Study material —

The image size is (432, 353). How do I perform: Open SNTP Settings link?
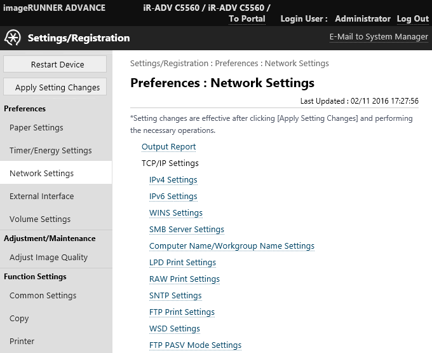click(175, 296)
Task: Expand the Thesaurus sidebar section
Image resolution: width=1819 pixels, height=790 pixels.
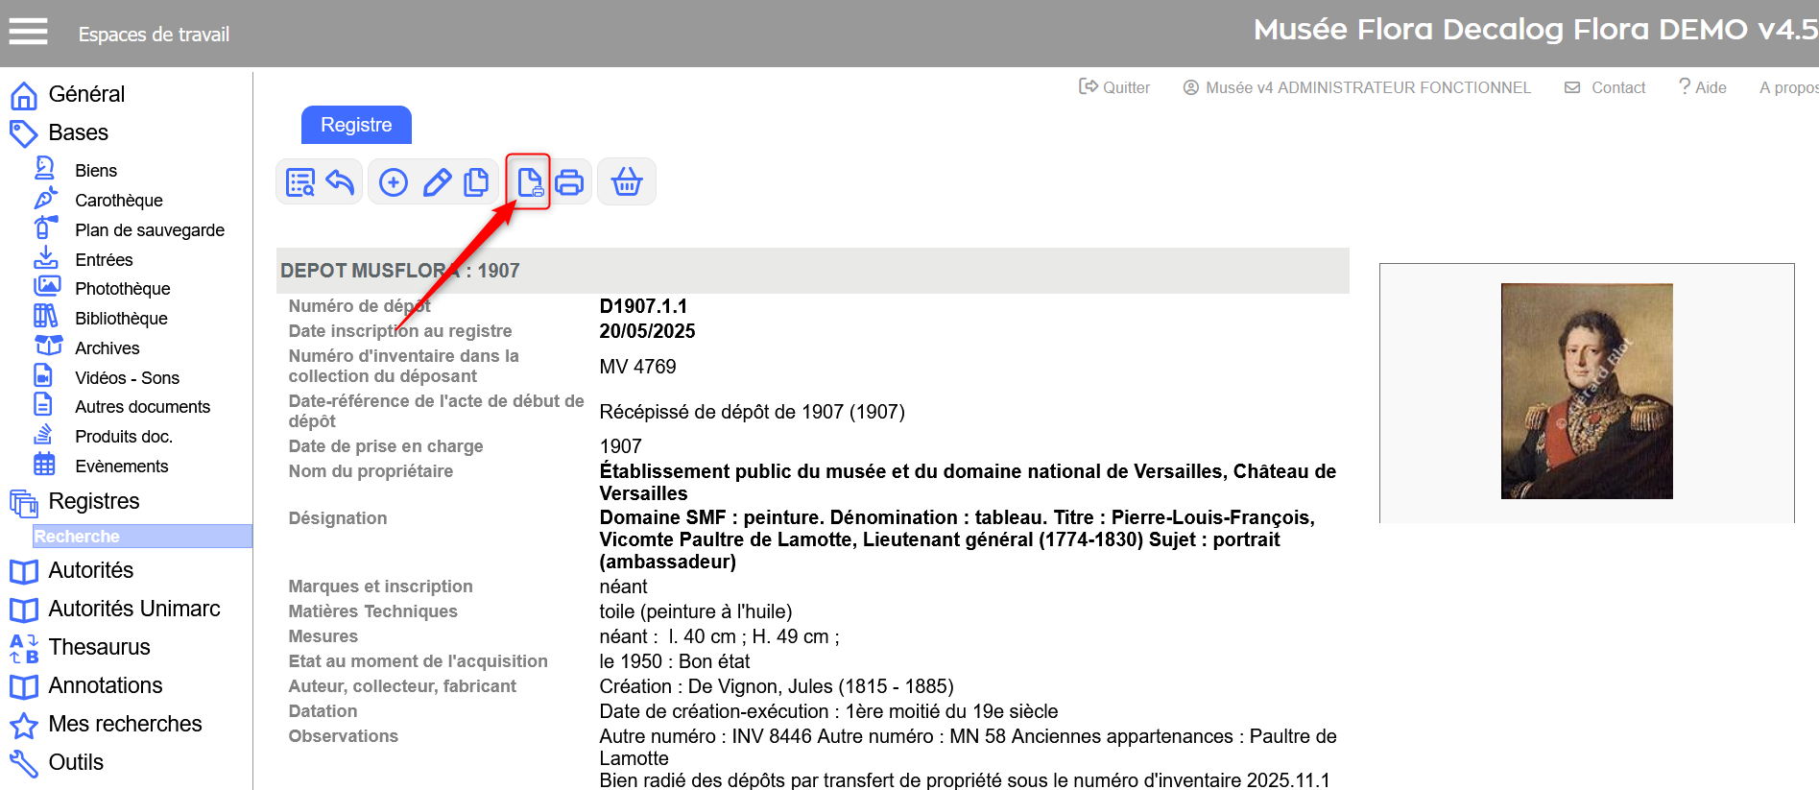Action: (x=99, y=647)
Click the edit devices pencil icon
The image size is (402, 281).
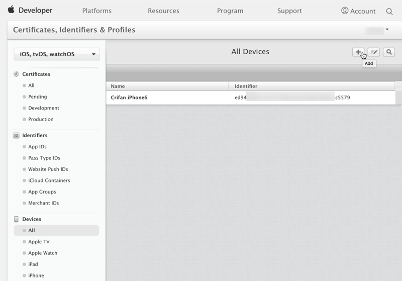pos(373,52)
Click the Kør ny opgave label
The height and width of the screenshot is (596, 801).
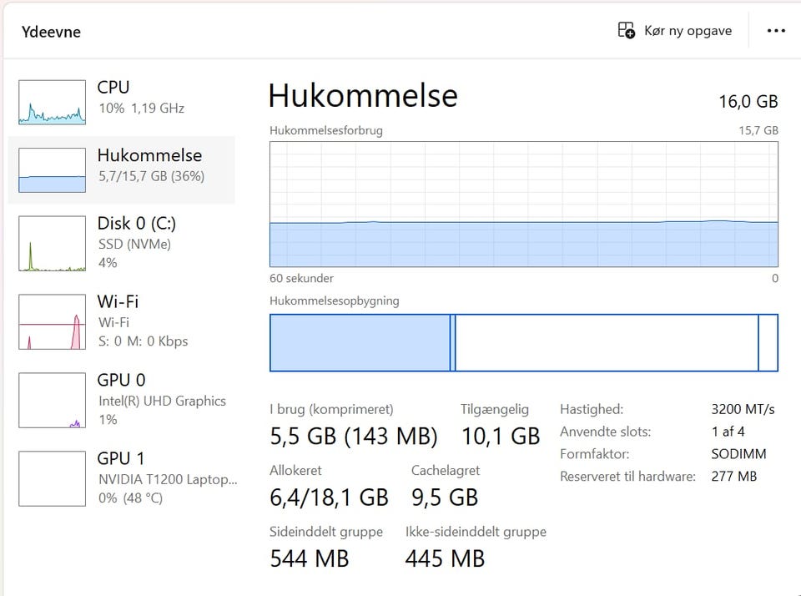(x=688, y=31)
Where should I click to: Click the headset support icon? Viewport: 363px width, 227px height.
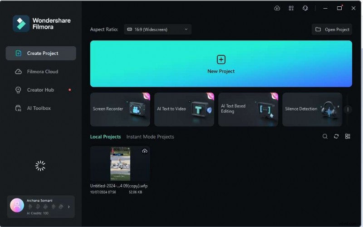pos(305,8)
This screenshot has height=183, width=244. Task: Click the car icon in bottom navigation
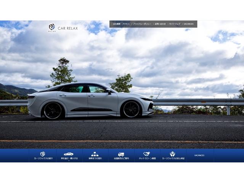click(69, 154)
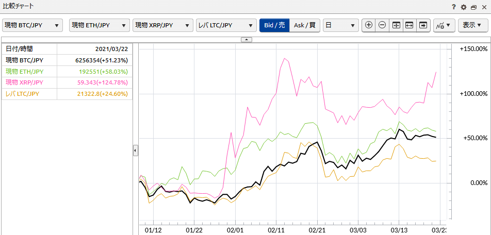The width and height of the screenshot is (491, 235).
Task: Open the 現物 BTC/JPY symbol dropdown
Action: click(32, 25)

Your objective —
At the line containing "The height and", start reproducing exactly, and stop after the last line of the listing; include both ends, and leave the pictures out.

Solution —
The height and width of the screenshot is (596, 801).
(x=688, y=31)
Where should I click to: Click the headset support icon? Viewport: 363px width, 227px height.
pos(305,8)
This screenshot has height=183, width=244. Task: Click the car icon in bottom navigation
click(69, 154)
The width and height of the screenshot is (491, 235).
Task: Open the 現物 BTC/JPY symbol dropdown
Action: click(32, 25)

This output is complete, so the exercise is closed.